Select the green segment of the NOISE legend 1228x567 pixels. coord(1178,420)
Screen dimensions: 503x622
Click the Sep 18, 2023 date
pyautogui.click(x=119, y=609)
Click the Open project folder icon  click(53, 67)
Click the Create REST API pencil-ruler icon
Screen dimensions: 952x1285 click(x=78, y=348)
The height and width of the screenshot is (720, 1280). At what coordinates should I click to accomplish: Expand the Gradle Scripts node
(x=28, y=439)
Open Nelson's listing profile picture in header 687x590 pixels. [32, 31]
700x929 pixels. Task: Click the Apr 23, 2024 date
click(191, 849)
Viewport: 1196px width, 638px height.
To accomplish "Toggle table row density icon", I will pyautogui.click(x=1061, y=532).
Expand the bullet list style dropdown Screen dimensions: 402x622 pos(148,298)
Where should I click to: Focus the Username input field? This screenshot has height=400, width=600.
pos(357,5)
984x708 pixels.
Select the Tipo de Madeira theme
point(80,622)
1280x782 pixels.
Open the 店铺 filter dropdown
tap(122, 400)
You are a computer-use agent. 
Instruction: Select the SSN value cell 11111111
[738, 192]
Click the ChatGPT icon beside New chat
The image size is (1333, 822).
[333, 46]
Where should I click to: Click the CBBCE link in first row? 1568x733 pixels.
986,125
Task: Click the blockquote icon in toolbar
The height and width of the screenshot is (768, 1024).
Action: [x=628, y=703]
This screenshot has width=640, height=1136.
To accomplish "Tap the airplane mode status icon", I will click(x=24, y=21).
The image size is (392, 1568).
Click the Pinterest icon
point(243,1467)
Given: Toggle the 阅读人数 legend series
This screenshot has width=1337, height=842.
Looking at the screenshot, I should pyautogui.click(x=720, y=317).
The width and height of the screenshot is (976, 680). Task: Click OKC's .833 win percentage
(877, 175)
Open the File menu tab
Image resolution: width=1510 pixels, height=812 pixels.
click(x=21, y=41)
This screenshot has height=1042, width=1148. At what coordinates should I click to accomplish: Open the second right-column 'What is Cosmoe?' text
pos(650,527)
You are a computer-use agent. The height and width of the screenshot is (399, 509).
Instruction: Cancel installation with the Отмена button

## What you will do
Set out, exactly as written, the lines from the line with "Instruction: Select the" to the last line of the records, inclusive, and only those lines.

## Solution
Instruction: Select the SSN value cell 11111111
[738, 192]
Click the ChatGPT icon beside New chat
The image size is (1333, 822).
[333, 46]
Where should I click to: Click the CBBCE link in first row? 1568x733 pixels.
986,125
Task: Click the blockquote icon in toolbar
The height and width of the screenshot is (768, 1024).
Action: [x=628, y=703]
This screenshot has width=640, height=1136.
To accomplish "Tap the airplane mode status icon", I will click(x=24, y=21).
The image size is (392, 1568).
Click the Pinterest icon
point(243,1467)
Given: Toggle the 阅读人数 legend series
This screenshot has width=1337, height=842.
Looking at the screenshot, I should pyautogui.click(x=720, y=317).
The width and height of the screenshot is (976, 680). Task: Click OKC's .833 win percentage
(877, 175)
Open the File menu tab
Image resolution: width=1510 pixels, height=812 pixels.
click(x=21, y=41)
This screenshot has height=1042, width=1148. At what coordinates should I click to accomplish: Open the second right-column 'What is Cosmoe?' text
pos(650,527)
You are a computer-use agent. The height and width of the screenshot is (399, 509).
Instruction: Cancel installation with the Отмена button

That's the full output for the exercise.